Be that on bug reports, on changelogs, on VCS commits, or even on
mailing lists. It also feels like closing up technical votes would go
counter to the general tenets of the project and how we operate.

And then, there's the secrecy for "political" votes. I think this
might also be problematic, depending on the subject at hand. Because
as mentioned in the thread, it might make public positions that people
otherwise would not need to make so on their daily routines in Debian.

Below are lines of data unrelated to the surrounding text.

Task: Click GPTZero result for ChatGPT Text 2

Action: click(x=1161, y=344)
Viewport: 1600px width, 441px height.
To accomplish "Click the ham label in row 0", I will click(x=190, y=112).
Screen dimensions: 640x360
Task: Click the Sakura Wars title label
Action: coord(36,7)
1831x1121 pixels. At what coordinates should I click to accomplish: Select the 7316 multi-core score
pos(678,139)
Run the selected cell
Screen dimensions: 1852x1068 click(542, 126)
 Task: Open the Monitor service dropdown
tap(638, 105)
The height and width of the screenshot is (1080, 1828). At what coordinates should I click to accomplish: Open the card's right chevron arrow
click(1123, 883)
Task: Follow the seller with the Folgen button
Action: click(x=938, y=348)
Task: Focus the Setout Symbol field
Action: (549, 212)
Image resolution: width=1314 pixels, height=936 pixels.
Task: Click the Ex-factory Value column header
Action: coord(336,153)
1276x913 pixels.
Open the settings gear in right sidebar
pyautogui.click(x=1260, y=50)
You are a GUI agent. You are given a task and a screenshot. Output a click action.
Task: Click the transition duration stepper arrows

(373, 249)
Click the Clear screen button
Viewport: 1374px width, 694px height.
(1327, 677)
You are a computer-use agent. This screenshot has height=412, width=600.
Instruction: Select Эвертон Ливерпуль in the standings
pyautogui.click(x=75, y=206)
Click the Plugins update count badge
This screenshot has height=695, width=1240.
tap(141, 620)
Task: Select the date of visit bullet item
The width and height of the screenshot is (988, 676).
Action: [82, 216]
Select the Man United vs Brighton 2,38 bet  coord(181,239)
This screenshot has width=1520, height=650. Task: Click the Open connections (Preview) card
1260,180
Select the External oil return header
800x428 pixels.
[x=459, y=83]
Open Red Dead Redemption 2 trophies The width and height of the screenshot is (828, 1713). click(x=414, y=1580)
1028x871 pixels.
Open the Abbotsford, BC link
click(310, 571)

I think the RMS vote, was a mix of personal + political, which is what
made people uncomfortable with. The problem I see is that this is now
being lumped into a general direction to close everything up, which
seems excessive, TBH.

I also think the DPL votes are different to any other votes, because
the DPL has limited power, and even though a DPL can certainly disrupt
or damage the project, in the end it's bound by a time limit. Compared
to a GR where the consequences might live long, and where once settled
people do not tend to try to overturn these every subsequent year.

I've also got concerns about batching up unrelated changes, with
potentially controversial ones. And even if minor I'd prefer to see
those debundled, even at the cost of additional GRs.